Für Unternehmen können Gerichtsverfahren langwierige und kostspielige Konsequenzen haben. So wurden Siemens für seine Korruptions- und Compliance-Verfehlungen Milliardenstrafen auferlegt. Dabei hätte es allerdings auch eine Reihe kommunikativer Kollateralschäden gegeben, machte Professor Klindt deutlich, die mittelfristig sogar noch gefährlicher werden können als der monetäre Schaden. So habe das Urteil etwa eine abschreckende Wirkung auf potentielle Bewerber gehabt: Die Bewerberzahlen gingen zurück, zahlreiche Top-Kandidaten insbesondere in den so wichtigen Innovationsfeldern, zögen den Konkurrenten General Electric vor.
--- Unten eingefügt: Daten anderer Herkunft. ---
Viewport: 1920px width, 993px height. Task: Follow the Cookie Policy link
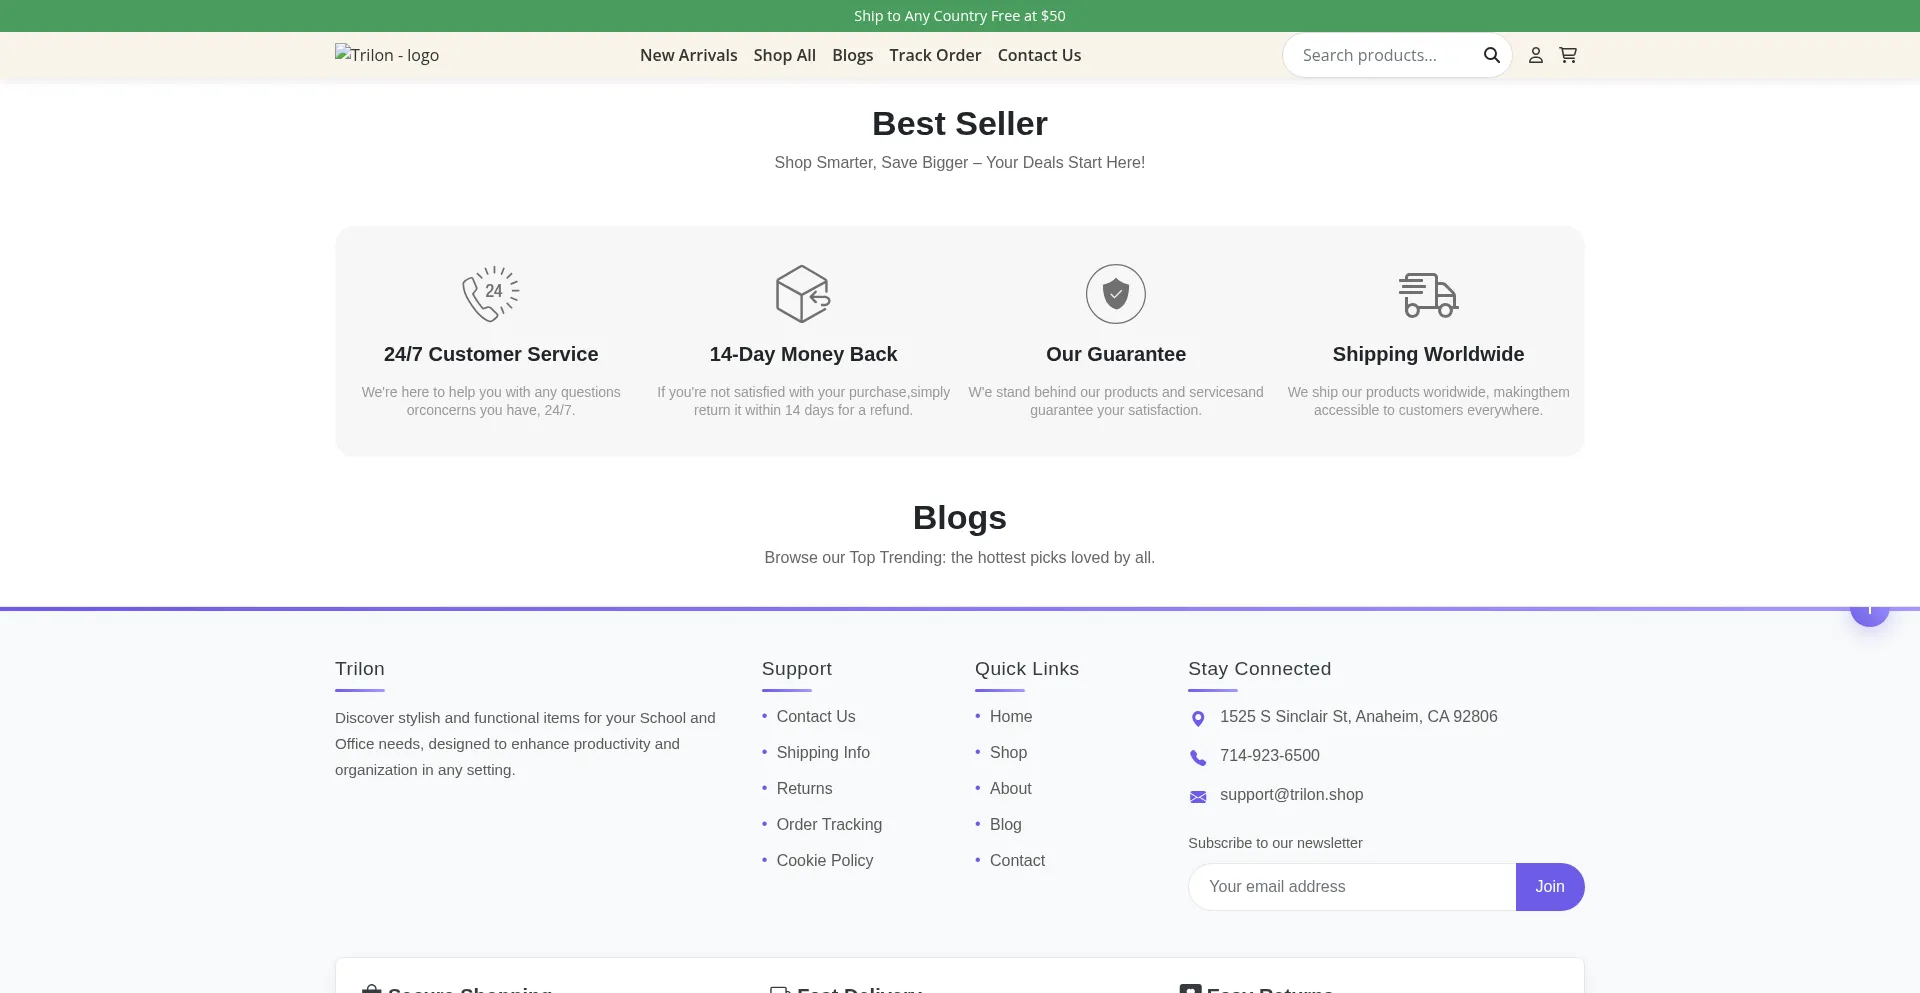(x=824, y=860)
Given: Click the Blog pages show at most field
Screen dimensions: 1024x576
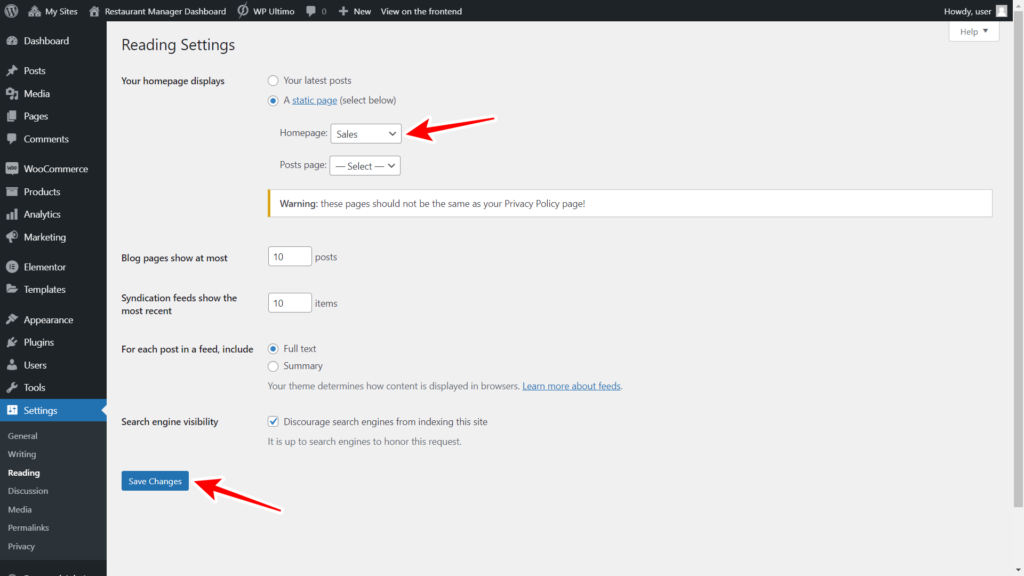Looking at the screenshot, I should click(289, 256).
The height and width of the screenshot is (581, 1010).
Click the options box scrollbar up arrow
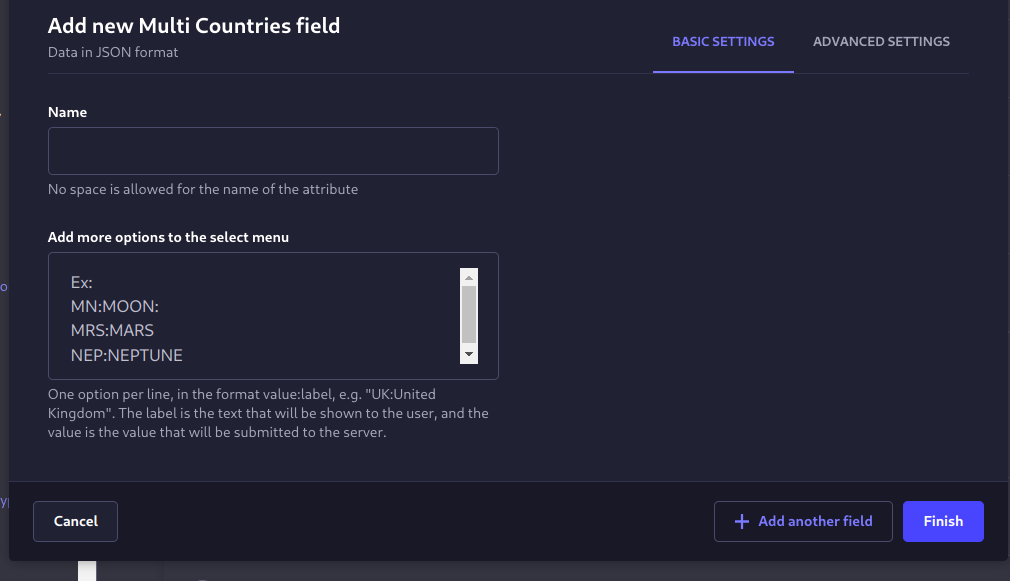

Ein typisches Beispiel, wie juristische Auseinandersetzungen die Reputation massiv beeinflussen können, etwa auch im Bereich Employer Branding.
In der praktischen Arbeit während eines Litigation-Mandats kommt es auf die produktive, sich ergänzende Zusammenarbeit zwischen Litigation-PR-Experten und Juristen an. Auch wenn beide Experten ein gemeinsames Ziel im Auge haben, haben sie doch unterschiedliche Herangehensweisen, die es zu integrieren gilt. Entsprechend diagnostizierte Prof. Dr. Thomas Klindt auch „wechselseitigen Beschnupperungsbedarf“. In einer erweiterten Zusammenarbeit zwischen Kanzleien und internationalen PR-Beratungen liegt allerdings ein großes Potenzial für alle Beteiligten – der Abend im Roomers hat dies eindrücklich vor Augen geführt.